This is week is full of coding and visualization.
Eventually, I collected all SNS data. To see the overlap between followers from different SNS account, I decided to use names as identifier (because email address is not available). I cleaned data collected from different SNS account, split identifiers, integrated all the data, and generated proper files for Gephi.
Cleaning and Integration took most time of the process. Since our files have different formats of data, I needed to code in different ways for each format. After integration, each row represents one subject with features, and columns listย different SNS accounts. The value of feature is 0 or 1, meaning whether the subject follows the corresponding SNS account. For visualization purpose, all data are separated by semicolon and saved as .csv format.

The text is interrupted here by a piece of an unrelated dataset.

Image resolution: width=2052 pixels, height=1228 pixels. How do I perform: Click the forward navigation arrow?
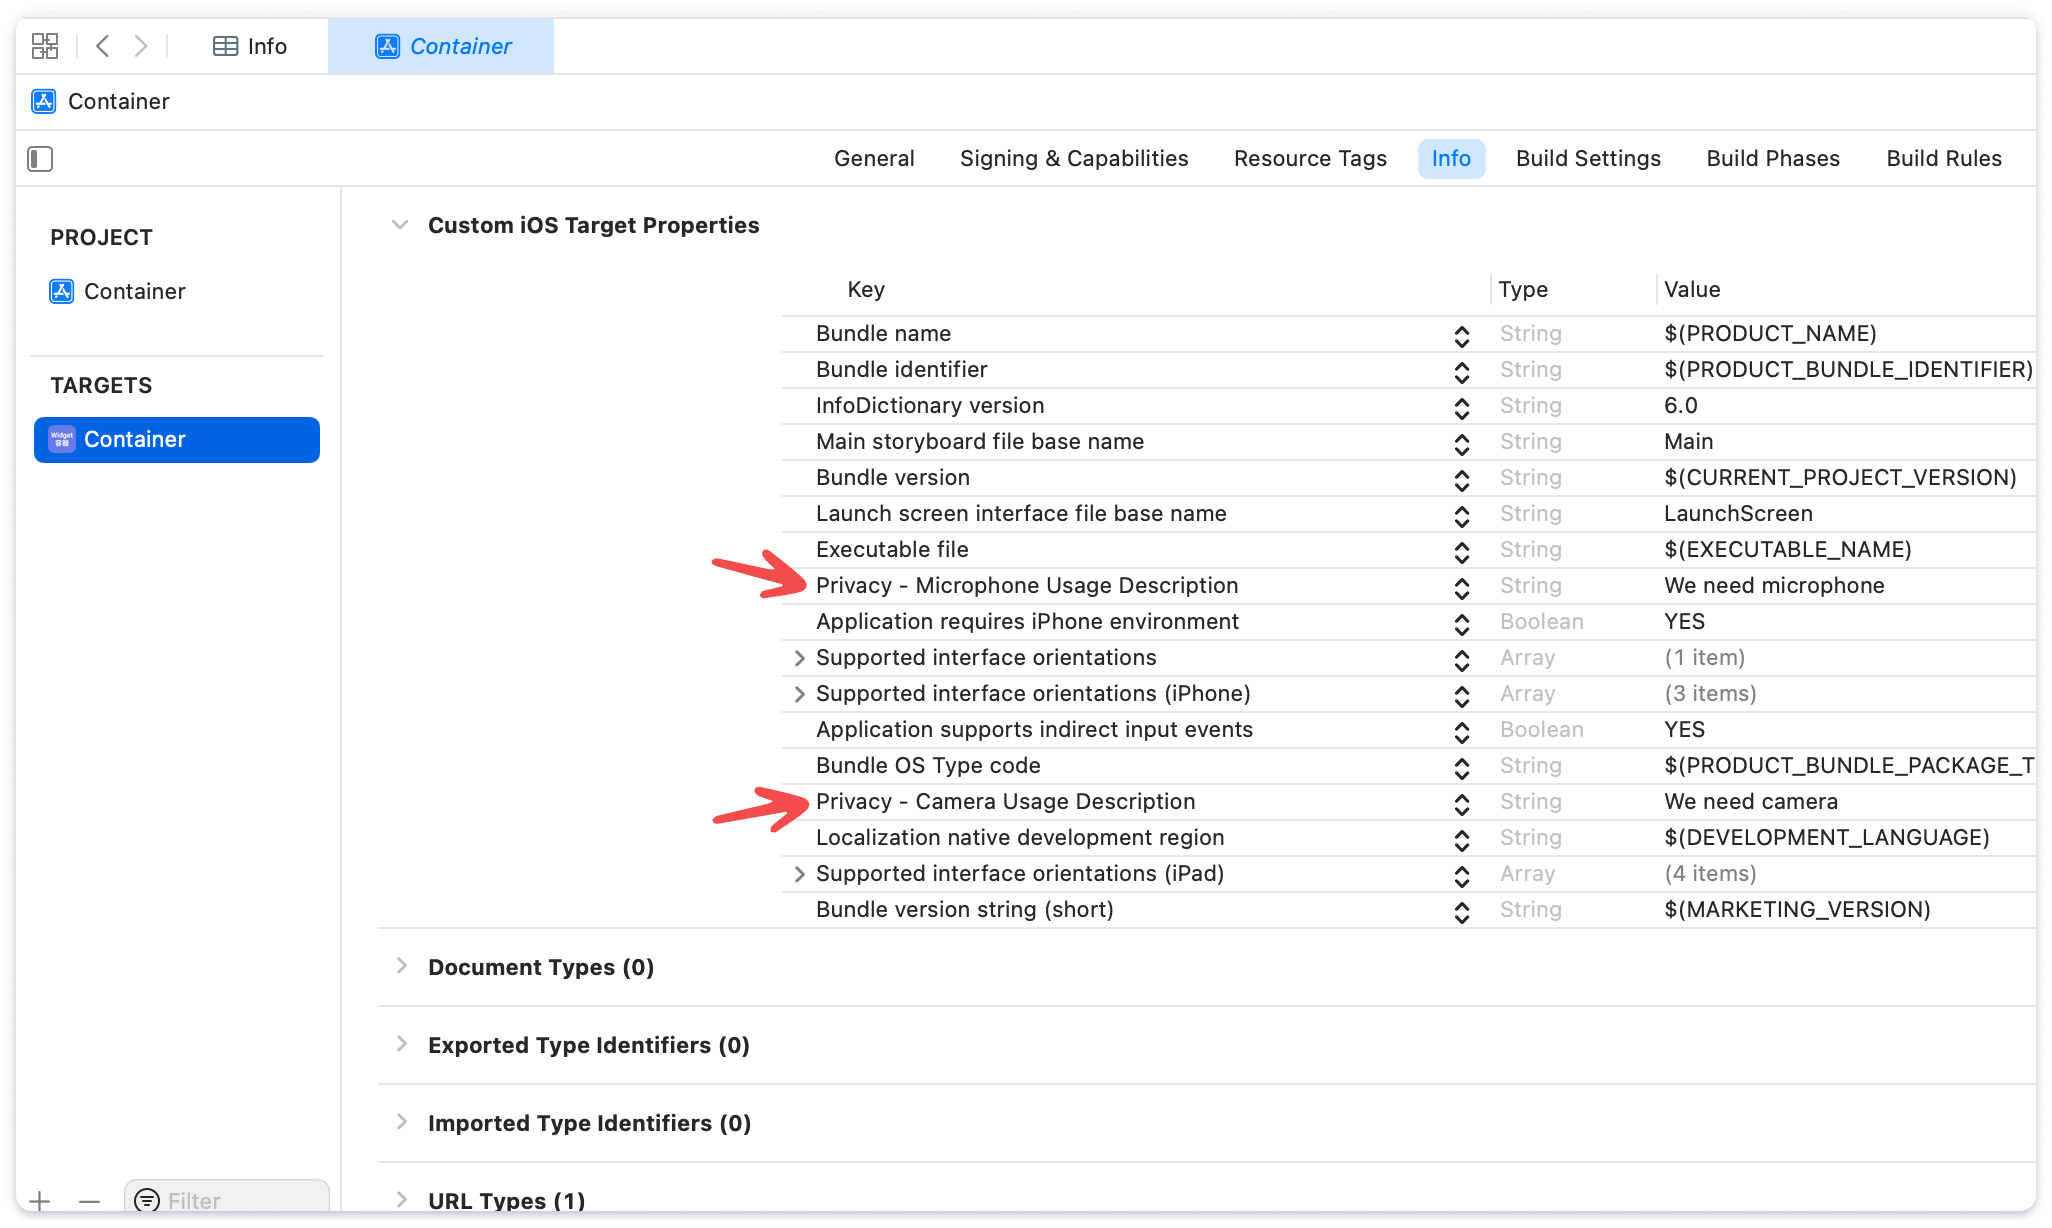click(140, 46)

After integrating all data in one file, I generated Nodes and Edges files for initial visualization. To find the center of all the nodes, I colored and weighted nodes and edges by their degree. Since we have more than 4000 nodes and edges, it is hard to see any pattern in the visualization. Therefore, I tried different ways of clustering. Some of them gave much clearer view of the linkage between data.
Now the problem is to improve and evaluate the visualization. Although I used cluster algorithms to organize the data points, the number of data points is still large and we could only see few patterns in the visualization. More detailed analysis is needed. I need to improve the visualization to give a clearer view of data and find strong patterns in the data.